# Breeding snakes behaviours



## Demi mccullough (Apr 24, 2018)

Hi my female and male carpet pythons were put together and the female began wagging her tail and some pink bits were seen by her cloaca then after a bit of time I saw what looked like dark blood on the newspaper but when looking over both snakes there were no bleeding spots or anything I separated them and then after a clean out of the cage I saw some more of the dried blood trails in my females tank but no blood on her anywhere ? Anyone have any ideas?


----------



## Mick666 (Apr 24, 2018)

I don't know if the blood thing is normal, maybe give "vet 2 you" a call. He's the best in the Whitsundays.
[doublepost=1524517785,1524517579][/doublepost]some photos could be helpful too, there are some clever people on here.


----------



## Yellowtail (Apr 24, 2018)

Thats what they look like when they have been mating.


----------



## Bl69aze (Apr 24, 2018)

Ewww Today I learned


----------



## Pauls_Pythons (Apr 24, 2018)

Its normal.


Demi mccullough said:


> Hi my female and male carpet pythons were put together and the female began wagging her tail and some pink bits were seen by her cloaca then after a bit of time I saw what looked like dark blood on the newspaper but when looking over both snakes there were no bleeding spots or anything I separated them and then after a clean out of the cage I saw some more of the dried blood trails in my females tank but no blood on her anywhere ? Anyone have any ideas?



Completely normal


----------



## Mick666 (Apr 24, 2018)

so, is the tail wagging thing normal too? and is it a sign that she's ready to mate?


----------



## Demi mccullough (Apr 24, 2018)

Yellowtail said:


> Thats what they look like when they have been mating.View attachment 323883


That's looks like what is saw when she was moving around


----------



## Pauls_Pythons (Apr 24, 2018)
⁂
◆ EXERCISE OBJECTIVE ◆
Write what comes next in the forum thread on snake breeding behaviors, picking up from its final line. Nothing in the material after this thread is needed.

◆ RECORDS SUPPLIED ◆
⁂
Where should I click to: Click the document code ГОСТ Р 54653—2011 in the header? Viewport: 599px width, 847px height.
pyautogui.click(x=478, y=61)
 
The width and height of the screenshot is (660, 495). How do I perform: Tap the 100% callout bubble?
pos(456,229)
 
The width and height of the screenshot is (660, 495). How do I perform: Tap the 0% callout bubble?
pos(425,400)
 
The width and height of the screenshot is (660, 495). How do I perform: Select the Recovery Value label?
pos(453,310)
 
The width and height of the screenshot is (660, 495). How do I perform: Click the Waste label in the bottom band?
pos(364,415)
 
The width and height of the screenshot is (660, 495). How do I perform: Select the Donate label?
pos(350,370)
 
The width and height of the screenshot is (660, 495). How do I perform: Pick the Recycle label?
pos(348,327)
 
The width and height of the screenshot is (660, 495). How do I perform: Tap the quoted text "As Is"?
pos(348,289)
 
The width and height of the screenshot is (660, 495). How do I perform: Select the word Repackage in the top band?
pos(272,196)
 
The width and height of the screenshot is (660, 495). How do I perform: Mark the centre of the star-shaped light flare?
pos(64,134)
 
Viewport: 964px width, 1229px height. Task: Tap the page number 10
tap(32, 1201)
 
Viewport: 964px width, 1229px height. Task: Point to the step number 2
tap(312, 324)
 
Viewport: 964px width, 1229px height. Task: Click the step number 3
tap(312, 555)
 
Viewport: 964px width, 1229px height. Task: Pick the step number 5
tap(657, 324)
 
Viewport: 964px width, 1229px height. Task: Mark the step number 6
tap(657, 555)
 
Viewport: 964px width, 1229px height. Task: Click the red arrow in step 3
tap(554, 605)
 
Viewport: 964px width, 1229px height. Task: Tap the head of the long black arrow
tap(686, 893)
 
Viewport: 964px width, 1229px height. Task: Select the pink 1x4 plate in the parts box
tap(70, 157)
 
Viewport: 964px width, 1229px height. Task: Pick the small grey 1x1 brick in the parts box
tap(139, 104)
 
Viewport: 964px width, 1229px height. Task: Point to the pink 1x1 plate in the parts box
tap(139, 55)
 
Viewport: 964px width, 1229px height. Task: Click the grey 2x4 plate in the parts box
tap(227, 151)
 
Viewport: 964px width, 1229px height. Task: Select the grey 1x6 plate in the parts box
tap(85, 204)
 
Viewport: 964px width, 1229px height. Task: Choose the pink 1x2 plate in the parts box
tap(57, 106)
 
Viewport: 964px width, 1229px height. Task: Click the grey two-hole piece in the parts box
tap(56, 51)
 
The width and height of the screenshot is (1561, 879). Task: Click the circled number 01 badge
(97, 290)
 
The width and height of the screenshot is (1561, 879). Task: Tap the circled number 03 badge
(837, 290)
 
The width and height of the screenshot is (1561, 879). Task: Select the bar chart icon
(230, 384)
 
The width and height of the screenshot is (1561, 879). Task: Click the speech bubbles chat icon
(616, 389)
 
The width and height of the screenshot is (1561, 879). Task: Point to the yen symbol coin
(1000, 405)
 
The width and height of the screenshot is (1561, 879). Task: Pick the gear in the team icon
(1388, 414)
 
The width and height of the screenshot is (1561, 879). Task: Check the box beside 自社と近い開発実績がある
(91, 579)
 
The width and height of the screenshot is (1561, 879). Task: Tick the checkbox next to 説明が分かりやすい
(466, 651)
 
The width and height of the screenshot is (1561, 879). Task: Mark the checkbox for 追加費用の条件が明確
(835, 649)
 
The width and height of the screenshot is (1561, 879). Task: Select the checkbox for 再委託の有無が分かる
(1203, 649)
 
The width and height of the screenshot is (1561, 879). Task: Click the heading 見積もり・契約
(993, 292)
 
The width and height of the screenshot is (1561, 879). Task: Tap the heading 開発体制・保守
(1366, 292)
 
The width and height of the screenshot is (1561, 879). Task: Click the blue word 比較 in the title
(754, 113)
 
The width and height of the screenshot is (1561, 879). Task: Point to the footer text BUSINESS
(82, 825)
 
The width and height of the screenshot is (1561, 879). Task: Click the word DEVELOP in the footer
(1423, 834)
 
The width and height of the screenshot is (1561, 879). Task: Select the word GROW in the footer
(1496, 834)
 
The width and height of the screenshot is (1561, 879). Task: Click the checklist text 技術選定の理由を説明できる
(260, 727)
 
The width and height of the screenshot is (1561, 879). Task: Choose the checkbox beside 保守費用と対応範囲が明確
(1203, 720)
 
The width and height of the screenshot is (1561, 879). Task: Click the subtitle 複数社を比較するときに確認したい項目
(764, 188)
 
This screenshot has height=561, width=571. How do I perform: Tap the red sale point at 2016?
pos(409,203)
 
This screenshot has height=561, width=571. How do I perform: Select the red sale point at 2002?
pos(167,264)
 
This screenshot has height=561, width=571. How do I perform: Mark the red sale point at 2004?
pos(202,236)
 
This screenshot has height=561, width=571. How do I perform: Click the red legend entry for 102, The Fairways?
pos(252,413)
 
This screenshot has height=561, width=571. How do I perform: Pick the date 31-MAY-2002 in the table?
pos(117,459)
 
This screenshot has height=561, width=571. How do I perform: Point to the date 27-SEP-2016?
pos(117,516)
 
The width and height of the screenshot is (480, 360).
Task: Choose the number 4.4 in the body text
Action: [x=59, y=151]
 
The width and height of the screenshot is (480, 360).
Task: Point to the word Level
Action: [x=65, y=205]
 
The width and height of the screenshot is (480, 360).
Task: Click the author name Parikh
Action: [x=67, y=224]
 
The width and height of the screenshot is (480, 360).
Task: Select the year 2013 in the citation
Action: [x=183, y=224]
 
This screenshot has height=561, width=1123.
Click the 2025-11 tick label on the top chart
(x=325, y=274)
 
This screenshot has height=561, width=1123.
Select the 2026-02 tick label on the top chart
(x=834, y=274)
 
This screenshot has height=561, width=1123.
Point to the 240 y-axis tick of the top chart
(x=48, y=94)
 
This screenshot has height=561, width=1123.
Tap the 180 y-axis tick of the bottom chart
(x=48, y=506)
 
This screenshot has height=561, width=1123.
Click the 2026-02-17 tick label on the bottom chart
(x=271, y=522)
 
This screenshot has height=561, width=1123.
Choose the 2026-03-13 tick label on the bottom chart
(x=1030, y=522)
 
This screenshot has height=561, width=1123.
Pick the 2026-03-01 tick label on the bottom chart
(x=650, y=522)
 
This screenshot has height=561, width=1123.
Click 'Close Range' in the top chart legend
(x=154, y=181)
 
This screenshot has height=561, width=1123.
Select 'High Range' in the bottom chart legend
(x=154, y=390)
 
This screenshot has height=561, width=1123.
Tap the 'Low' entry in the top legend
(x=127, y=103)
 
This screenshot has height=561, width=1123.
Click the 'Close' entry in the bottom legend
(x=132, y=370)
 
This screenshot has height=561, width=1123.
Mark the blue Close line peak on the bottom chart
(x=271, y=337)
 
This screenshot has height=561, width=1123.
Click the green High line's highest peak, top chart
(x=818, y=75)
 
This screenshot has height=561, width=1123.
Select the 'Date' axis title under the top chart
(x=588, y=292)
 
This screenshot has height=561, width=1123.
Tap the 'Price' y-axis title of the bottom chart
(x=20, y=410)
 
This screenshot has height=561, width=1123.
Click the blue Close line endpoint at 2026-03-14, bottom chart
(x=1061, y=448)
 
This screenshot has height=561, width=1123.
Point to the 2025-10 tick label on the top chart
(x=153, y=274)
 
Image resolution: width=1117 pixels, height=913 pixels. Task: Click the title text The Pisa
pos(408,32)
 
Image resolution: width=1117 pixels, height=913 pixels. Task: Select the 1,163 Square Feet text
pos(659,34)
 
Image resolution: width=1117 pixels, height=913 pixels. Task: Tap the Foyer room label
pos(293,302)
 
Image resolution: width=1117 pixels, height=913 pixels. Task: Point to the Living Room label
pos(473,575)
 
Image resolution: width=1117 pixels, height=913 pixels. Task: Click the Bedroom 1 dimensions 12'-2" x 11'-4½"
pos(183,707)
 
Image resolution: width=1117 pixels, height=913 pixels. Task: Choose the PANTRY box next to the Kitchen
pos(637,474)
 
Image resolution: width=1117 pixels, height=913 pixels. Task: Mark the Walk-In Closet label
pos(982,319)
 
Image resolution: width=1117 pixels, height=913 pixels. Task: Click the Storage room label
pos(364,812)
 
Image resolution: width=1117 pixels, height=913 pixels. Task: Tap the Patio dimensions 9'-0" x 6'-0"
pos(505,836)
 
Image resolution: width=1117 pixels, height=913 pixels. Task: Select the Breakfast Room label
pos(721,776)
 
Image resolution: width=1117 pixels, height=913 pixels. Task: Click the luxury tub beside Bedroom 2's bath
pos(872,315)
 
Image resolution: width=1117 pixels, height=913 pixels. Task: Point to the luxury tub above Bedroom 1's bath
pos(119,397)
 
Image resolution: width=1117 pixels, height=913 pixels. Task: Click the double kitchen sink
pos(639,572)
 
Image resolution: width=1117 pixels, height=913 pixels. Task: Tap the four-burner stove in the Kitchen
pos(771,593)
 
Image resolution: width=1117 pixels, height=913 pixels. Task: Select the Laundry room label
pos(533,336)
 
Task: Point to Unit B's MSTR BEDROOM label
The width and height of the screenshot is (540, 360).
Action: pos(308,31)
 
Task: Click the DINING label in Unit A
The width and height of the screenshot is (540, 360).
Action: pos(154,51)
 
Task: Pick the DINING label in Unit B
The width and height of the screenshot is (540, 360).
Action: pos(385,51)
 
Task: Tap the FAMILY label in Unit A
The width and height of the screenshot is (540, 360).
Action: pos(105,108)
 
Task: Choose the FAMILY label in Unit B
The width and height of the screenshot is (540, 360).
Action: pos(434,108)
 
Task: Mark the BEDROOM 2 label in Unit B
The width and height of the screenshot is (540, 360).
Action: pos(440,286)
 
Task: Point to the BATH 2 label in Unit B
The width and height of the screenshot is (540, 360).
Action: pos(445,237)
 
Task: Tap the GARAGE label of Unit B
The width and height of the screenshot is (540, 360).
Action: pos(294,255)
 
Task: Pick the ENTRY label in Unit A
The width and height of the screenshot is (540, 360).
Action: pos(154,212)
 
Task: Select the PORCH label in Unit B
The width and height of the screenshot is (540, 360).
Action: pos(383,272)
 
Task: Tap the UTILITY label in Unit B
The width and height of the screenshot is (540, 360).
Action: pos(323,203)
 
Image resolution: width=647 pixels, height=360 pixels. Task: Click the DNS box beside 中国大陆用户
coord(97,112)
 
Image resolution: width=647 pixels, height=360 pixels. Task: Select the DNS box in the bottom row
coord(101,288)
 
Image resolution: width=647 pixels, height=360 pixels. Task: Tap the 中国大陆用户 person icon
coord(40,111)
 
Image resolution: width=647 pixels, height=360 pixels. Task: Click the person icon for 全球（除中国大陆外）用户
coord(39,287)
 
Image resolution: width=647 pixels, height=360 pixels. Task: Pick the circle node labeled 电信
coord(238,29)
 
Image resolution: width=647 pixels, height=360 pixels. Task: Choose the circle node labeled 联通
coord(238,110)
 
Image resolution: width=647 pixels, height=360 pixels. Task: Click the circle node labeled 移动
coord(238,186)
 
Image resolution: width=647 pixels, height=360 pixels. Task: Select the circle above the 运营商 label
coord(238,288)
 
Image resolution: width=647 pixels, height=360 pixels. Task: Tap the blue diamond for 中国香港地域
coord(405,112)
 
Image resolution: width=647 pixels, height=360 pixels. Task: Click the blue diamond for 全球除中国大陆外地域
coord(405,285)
⁂
◆ REPLY ◆
Mick666 said:


> so, is the tail wagging thing normal too? and is it a sign that she's ready to mate?



Yes. I guess the easiest way to describe it is flirting


----------



## Demi mccullough (Apr 24, 2018)

Pauls_Pythons said:


> Its normal.
> 
> 
> Completely normal


So is it blood? I was googling since there isn't much on it and nothing in my complete carpet python book? The closest I got to something is that it could be scent smearing?


----------



## Pauls_Pythons (Apr 24, 2018)

It could well be blood.
It can be distressing the 1st time you see it but I assure you there is nothing unusual in this at all.


----------



## Demi mccullough (Apr 24, 2018)

Pauls_Pythons said:


> It could well be blood.
> It can be distressing the 1st time you see it but I assure you there is nothing unusual in this at all.


Thank you so much! I freaked out so does that mean that the most like mated when I wasn't looking? 

This has been helpful I was expecting the tail wagging but the blood seemed to throw me off and the first thing I though was that they've bitten each other but both are completely fine and didn't seem stressed at all
[doublepost=1524534312,1524534241][/doublepost]Thank you everyone for all your help, both snakes aren't stressed at all and since I cleaned the cage again I haven't seen more of the blood so they should be okay


----------



## Pauls_Pythons (Apr 24, 2018)

Demi mccullough said:


> so does that mean that the most like mated when I wasn't looking?




While many are quite 'brazen' some can be very secretive.


----------



## Nero Egernia (Apr 25, 2018)

That's good to know. Not sure if I'll give breeding a go or not this season but at least I'll know what to look for. Always learn something new on here.


----------



## Pauls_Pythons (Apr 25, 2018)

Pauls_Pythons said:


> While many are quite 'brazen' some can be very secretive.



To embelish on my comment.
Last year for some reason my snakes were hardly seen mating at all. One female I never saw mating laid 12 healthy eggs. Another I saw mating only twice laid 11.

The previous season I saw them mate so many times I stopped taking notes. This was a behaviour that was noticed by another breeder I spoke too last season as he was experiencing similar behaviour from his. Not sure why, (ambient temps or weather would be my best guess) but it certainly wasn't a one off it was accross my whole breeding collection.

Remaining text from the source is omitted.